CCACHE x BODYWRAP

Team information
- UCI code: CBW
- Registered: Australia
- Founded: 2010
- Discipline: Road
- Status: National (2010–2017, 2021–2022) UCI Continental (2018–2020, 2023–)

Key personnel
- General manager: Samuel Layzell
- Team managers: Adrian Salter, Craig Chapman

Team name history
- 2010–2012 2013–2014 2015–2022 2023–2024 2025–: Two Wheel Industries Paradice Investment Cycling Team Oliver's Real Food Racing CCACHE x Par Küp CCACHE x BODYWRAP

= CCACHE x BODYWRAP =

Australian cycling team

CCACHE x BODYWRAP is a road cycling team founded in 2010 that is based in Australia. It is the longest running cycling team in its home country & competes domestically, as well as in the UCI Asia Tour. The team gained UCI Continental status for the 2018 season, but returned to club status during the COVID-19 Pandemic. It is now managed by former rider Samuel Layzell and was originally founded in Newcastle, NSW. For season 2023 the team will operate under new naming rights sponsor CCACHE x Par Küp, regaining UCI Continental status.

==Team history==
The team had a breakthrough season in 2017. In January Logan Griffin took second place overall to Joseph Cooper at the New Zealand Cycle Classic. Sprinter Sean Whitfield then took the team's first Union Cyclist International win at the 2.2 ranked le Tour de Filipinas in February.

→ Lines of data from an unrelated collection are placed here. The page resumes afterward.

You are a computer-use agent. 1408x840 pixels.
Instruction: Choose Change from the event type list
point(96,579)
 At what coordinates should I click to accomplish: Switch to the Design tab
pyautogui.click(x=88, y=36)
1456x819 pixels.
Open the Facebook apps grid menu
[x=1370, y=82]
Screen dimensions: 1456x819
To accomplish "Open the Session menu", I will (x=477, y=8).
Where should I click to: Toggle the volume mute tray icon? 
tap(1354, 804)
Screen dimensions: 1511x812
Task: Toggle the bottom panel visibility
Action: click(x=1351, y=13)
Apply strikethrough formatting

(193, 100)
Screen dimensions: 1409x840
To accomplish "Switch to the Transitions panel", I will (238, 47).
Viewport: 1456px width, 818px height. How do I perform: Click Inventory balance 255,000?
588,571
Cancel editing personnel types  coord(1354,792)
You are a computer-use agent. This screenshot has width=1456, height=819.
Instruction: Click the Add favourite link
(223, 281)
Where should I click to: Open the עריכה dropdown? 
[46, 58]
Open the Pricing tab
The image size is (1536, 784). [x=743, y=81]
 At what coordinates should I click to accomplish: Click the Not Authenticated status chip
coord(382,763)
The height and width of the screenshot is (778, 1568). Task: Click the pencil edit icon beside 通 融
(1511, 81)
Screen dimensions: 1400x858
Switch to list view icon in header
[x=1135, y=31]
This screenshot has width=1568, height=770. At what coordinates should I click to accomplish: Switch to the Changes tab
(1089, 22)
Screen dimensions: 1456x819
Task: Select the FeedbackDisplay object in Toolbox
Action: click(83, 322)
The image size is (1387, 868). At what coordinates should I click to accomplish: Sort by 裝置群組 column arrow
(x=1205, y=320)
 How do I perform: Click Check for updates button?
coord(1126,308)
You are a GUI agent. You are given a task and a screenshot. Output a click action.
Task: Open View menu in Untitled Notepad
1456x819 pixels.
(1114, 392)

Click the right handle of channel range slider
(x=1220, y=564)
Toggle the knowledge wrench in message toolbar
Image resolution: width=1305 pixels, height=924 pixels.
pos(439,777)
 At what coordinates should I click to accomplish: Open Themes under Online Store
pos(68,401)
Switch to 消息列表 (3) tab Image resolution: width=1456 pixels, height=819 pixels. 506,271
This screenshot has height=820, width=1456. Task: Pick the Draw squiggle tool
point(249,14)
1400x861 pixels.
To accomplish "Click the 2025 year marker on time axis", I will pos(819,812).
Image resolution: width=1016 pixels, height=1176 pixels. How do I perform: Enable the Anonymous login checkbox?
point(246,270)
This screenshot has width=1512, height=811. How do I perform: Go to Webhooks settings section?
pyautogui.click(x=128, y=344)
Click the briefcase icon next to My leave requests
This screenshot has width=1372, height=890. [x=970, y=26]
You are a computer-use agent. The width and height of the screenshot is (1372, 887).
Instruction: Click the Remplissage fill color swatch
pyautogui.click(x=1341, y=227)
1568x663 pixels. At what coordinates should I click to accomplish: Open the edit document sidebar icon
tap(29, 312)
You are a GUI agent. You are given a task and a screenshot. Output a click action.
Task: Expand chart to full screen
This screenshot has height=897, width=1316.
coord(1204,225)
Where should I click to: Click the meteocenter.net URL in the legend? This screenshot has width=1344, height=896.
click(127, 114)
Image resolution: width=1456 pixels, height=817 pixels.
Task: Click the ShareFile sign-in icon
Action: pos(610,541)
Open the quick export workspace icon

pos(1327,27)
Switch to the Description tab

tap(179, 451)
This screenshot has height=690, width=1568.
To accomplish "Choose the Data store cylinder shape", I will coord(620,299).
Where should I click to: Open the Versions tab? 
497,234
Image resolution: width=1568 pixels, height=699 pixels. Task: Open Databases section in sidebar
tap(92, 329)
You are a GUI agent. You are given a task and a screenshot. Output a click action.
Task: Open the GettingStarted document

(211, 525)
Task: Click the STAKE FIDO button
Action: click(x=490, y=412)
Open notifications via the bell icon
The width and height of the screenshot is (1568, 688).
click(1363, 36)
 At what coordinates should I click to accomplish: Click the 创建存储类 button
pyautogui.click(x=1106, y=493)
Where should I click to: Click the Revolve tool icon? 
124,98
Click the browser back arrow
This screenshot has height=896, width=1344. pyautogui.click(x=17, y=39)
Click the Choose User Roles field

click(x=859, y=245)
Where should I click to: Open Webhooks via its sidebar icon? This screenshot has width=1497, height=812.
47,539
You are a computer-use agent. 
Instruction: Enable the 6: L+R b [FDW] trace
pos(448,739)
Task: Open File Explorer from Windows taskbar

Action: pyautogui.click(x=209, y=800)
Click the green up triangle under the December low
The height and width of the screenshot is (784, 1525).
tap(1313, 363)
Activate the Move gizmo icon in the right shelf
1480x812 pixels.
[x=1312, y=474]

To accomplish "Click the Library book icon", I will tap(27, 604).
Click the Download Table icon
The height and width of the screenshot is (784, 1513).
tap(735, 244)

The mid-season recruitment of South African Brendon Davids helped continue the team's run of success. He took the team's first Australian National Road Series win at Battle Recharge in September. This was followed by a win for Davids in the General Classification at the Union Cycliste Internationale 2.2 ranked Jelajah Malaysia. Davids won stage 3 of the race with a solo breakaway, and clinched the overall classification by 24 seconds over Colombian Víctor Niño. Teammate Ryan Thomas won the youth classification at the event.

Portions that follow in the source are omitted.